Records excerpted from a collection:
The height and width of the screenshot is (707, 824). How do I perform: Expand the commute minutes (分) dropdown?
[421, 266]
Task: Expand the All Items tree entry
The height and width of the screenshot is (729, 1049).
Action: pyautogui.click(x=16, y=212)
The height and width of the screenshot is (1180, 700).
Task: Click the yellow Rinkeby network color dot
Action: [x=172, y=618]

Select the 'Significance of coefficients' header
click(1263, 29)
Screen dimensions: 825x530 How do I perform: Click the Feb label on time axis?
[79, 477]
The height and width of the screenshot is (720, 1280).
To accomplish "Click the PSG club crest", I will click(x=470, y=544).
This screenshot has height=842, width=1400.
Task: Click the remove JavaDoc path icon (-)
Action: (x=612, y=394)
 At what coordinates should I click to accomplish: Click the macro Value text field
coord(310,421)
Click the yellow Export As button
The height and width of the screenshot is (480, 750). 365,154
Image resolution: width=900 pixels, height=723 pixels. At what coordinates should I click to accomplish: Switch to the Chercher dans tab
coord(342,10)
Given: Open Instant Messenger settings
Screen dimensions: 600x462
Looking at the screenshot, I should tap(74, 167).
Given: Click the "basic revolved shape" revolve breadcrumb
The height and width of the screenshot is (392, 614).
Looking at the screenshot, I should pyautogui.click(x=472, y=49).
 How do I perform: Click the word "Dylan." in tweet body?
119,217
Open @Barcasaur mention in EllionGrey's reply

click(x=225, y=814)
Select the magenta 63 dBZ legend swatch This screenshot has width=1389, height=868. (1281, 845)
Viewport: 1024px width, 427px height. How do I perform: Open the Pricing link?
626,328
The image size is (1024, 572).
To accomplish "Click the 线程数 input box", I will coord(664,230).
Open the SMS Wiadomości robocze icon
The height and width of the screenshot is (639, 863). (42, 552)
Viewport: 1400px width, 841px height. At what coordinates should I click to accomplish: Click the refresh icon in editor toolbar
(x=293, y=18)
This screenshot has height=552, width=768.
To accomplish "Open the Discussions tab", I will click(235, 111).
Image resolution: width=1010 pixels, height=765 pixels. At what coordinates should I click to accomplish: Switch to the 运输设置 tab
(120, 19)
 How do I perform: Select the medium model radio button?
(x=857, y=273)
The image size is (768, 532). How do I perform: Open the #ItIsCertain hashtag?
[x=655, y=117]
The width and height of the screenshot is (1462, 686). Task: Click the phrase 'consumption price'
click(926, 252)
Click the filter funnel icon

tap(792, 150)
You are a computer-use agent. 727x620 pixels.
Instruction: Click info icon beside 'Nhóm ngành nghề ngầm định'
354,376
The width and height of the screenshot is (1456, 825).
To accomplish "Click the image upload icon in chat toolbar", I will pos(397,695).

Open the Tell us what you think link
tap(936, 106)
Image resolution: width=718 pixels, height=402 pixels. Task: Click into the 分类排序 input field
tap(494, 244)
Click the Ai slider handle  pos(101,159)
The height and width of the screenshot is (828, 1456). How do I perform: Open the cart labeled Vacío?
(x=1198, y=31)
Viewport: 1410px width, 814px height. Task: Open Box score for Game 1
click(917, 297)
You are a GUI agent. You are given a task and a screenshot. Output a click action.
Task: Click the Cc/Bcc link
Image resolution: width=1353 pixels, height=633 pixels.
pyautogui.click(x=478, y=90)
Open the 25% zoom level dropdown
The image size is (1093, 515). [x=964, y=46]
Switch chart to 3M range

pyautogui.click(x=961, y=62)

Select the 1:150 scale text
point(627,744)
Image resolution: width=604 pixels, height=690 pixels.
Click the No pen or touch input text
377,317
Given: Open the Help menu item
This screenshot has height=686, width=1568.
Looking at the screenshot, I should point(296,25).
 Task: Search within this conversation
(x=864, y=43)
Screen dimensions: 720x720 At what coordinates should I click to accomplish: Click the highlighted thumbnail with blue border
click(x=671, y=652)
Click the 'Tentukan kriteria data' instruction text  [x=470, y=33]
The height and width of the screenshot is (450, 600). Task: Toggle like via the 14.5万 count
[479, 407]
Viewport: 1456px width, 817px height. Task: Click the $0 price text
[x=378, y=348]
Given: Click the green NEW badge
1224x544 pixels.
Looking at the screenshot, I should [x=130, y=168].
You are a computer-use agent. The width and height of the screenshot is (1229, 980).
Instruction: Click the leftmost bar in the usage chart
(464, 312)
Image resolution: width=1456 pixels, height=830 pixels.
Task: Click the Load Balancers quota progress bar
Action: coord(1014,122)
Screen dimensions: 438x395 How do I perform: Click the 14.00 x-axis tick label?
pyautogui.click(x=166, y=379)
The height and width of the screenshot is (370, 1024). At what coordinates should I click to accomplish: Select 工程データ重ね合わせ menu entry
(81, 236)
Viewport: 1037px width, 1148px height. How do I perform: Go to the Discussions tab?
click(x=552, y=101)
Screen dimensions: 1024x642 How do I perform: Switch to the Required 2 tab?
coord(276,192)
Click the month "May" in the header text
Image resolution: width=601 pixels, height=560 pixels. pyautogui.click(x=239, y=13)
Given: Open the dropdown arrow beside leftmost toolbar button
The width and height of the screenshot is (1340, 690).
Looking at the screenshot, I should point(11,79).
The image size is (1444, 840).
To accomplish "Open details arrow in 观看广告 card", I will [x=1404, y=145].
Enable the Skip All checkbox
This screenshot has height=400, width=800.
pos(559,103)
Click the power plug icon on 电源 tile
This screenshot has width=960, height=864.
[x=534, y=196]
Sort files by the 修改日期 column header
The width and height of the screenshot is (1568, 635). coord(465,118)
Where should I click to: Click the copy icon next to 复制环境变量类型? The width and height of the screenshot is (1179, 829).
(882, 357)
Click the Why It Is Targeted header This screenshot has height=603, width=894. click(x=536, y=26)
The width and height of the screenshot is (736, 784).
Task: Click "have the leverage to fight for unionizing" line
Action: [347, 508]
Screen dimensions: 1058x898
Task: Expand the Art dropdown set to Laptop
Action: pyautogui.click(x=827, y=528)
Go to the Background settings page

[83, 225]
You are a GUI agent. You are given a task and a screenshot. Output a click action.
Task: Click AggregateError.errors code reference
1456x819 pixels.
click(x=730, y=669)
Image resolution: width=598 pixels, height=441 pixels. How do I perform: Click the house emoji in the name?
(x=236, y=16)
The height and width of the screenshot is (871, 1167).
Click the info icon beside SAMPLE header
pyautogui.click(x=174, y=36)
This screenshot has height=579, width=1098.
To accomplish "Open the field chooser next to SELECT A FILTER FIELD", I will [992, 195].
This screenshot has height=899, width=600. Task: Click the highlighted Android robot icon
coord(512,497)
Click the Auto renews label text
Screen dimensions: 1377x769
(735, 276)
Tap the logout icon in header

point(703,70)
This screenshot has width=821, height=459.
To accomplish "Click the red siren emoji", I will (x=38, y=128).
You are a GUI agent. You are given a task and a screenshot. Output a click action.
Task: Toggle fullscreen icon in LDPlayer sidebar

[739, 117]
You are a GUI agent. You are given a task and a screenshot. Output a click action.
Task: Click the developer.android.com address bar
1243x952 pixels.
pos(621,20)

### Problem description
Update the entries above so that each occurrence of "GUI agent" becomes "screen assistant", keeping every other line intact.

### Reply to the exercise
The height and width of the screenshot is (707, 824). How do I perform: Expand the commute minutes (分) dropdown?
[421, 266]
Task: Expand the All Items tree entry
The height and width of the screenshot is (729, 1049).
Action: pyautogui.click(x=16, y=212)
The height and width of the screenshot is (1180, 700).
Task: Click the yellow Rinkeby network color dot
Action: [x=172, y=618]

Select the 'Significance of coefficients' header
click(1263, 29)
Screen dimensions: 825x530 How do I perform: Click the Feb label on time axis?
[79, 477]
The height and width of the screenshot is (720, 1280).
To accomplish "Click the PSG club crest", I will click(x=470, y=544).
This screenshot has height=842, width=1400.
Task: Click the remove JavaDoc path icon (-)
Action: (x=612, y=394)
 At what coordinates should I click to accomplish: Click the macro Value text field
coord(310,421)
Click the yellow Export As button
The height and width of the screenshot is (480, 750). 365,154
Image resolution: width=900 pixels, height=723 pixels. At what coordinates should I click to accomplish: Switch to the Chercher dans tab
coord(342,10)
Given: Open Instant Messenger settings
Screen dimensions: 600x462
Looking at the screenshot, I should tap(74, 167).
Given: Click the "basic revolved shape" revolve breadcrumb
The height and width of the screenshot is (392, 614).
Looking at the screenshot, I should pyautogui.click(x=472, y=49).
 How do I perform: Click the word "Dylan." in tweet body?
119,217
Open @Barcasaur mention in EllionGrey's reply

click(x=225, y=814)
Select the magenta 63 dBZ legend swatch This screenshot has width=1389, height=868. (1281, 845)
Viewport: 1024px width, 427px height. How do I perform: Open the Pricing link?
626,328
The image size is (1024, 572).
To accomplish "Click the 线程数 input box", I will coord(664,230).
Open the SMS Wiadomości robocze icon
The height and width of the screenshot is (639, 863). (42, 552)
Viewport: 1400px width, 841px height. At what coordinates should I click to accomplish: Click the refresh icon in editor toolbar
(x=293, y=18)
This screenshot has height=552, width=768.
To accomplish "Open the Discussions tab", I will click(235, 111).
Image resolution: width=1010 pixels, height=765 pixels. At what coordinates should I click to accomplish: Switch to the 运输设置 tab
(120, 19)
 How do I perform: Select the medium model radio button?
(x=857, y=273)
The image size is (768, 532). How do I perform: Open the #ItIsCertain hashtag?
[x=655, y=117]
The width and height of the screenshot is (1462, 686). Task: Click the phrase 'consumption price'
click(926, 252)
Click the filter funnel icon

tap(792, 150)
You are a computer-use agent. 727x620 pixels.
Instruction: Click info icon beside 'Nhóm ngành nghề ngầm định'
354,376
The width and height of the screenshot is (1456, 825).
To accomplish "Click the image upload icon in chat toolbar", I will pos(397,695).

Open the Tell us what you think link
tap(936, 106)
Image resolution: width=718 pixels, height=402 pixels. Task: Click into the 分类排序 input field
tap(494, 244)
Click the Ai slider handle  pos(101,159)
The height and width of the screenshot is (828, 1456). How do I perform: Open the cart labeled Vacío?
(x=1198, y=31)
Viewport: 1410px width, 814px height. Task: Open Box score for Game 1
click(917, 297)
You are a screen assistant. You are given a task and a screenshot. Output a click action.
Task: Click the Cc/Bcc link
Image resolution: width=1353 pixels, height=633 pixels.
pyautogui.click(x=478, y=90)
Open the 25% zoom level dropdown
The image size is (1093, 515). [x=964, y=46]
Switch chart to 3M range

pyautogui.click(x=961, y=62)

Select the 1:150 scale text
point(627,744)
Image resolution: width=604 pixels, height=690 pixels.
Click the No pen or touch input text
377,317
Given: Open the Help menu item
This screenshot has height=686, width=1568.
Looking at the screenshot, I should point(296,25).
 Task: Search within this conversation
(x=864, y=43)
Screen dimensions: 720x720 At what coordinates should I click to accomplish: Click the highlighted thumbnail with blue border
click(x=671, y=652)
Click the 'Tentukan kriteria data' instruction text  [x=470, y=33]
The height and width of the screenshot is (450, 600). Task: Toggle like via the 14.5万 count
[479, 407]
Viewport: 1456px width, 817px height. Task: Click the $0 price text
[x=378, y=348]
Given: Click the green NEW badge
1224x544 pixels.
Looking at the screenshot, I should [x=130, y=168].
You are a computer-use agent. The width and height of the screenshot is (1229, 980).
Instruction: Click the leftmost bar in the usage chart
(464, 312)
Image resolution: width=1456 pixels, height=830 pixels.
Task: Click the Load Balancers quota progress bar
Action: coord(1014,122)
Screen dimensions: 438x395 How do I perform: Click the 14.00 x-axis tick label?
pyautogui.click(x=166, y=379)
The height and width of the screenshot is (370, 1024). At what coordinates should I click to accomplish: Select 工程データ重ね合わせ menu entry
(81, 236)
Viewport: 1037px width, 1148px height. How do I perform: Go to the Discussions tab?
click(x=552, y=101)
Screen dimensions: 1024x642 How do I perform: Switch to the Required 2 tab?
coord(276,192)
Click the month "May" in the header text
Image resolution: width=601 pixels, height=560 pixels. pyautogui.click(x=239, y=13)
Given: Open the dropdown arrow beside leftmost toolbar button
The width and height of the screenshot is (1340, 690).
Looking at the screenshot, I should point(11,79).
The image size is (1444, 840).
To accomplish "Open details arrow in 观看广告 card", I will [x=1404, y=145].
Enable the Skip All checkbox
This screenshot has height=400, width=800.
pos(559,103)
Click the power plug icon on 电源 tile
This screenshot has width=960, height=864.
[x=534, y=196]
Sort files by the 修改日期 column header
The width and height of the screenshot is (1568, 635). coord(465,118)
Where should I click to: Click the copy icon next to 复制环境变量类型? The width and height of the screenshot is (1179, 829).
(882, 357)
Click the Why It Is Targeted header This screenshot has height=603, width=894. click(x=536, y=26)
The width and height of the screenshot is (736, 784).
Task: Click "have the leverage to fight for unionizing" line
Action: [347, 508]
Screen dimensions: 1058x898
Task: Expand the Art dropdown set to Laptop
Action: pyautogui.click(x=827, y=528)
Go to the Background settings page

[83, 225]
You are a screen assistant. You are given a task and a screenshot. Output a click action.
Task: Click AggregateError.errors code reference
1456x819 pixels.
click(x=730, y=669)
Image resolution: width=598 pixels, height=441 pixels. How do I perform: Click the house emoji in the name?
(x=236, y=16)
The height and width of the screenshot is (871, 1167).
Click the info icon beside SAMPLE header
pyautogui.click(x=174, y=36)
This screenshot has height=579, width=1098.
To accomplish "Open the field chooser next to SELECT A FILTER FIELD", I will [992, 195].
This screenshot has height=899, width=600. Task: Click the highlighted Android robot icon
coord(512,497)
Click the Auto renews label text
Screen dimensions: 1377x769
(735, 276)
Tap the logout icon in header

point(703,70)
This screenshot has width=821, height=459.
To accomplish "Click the red siren emoji", I will (x=38, y=128).
You are a screen assistant. You are given a task and a screenshot. Output a click action.
Task: Toggle fullscreen icon in LDPlayer sidebar

[739, 117]
You are a screen assistant. You are given a task and a screenshot. Output a click action.
Task: Click the developer.android.com address bar
1243x952 pixels.
pos(621,20)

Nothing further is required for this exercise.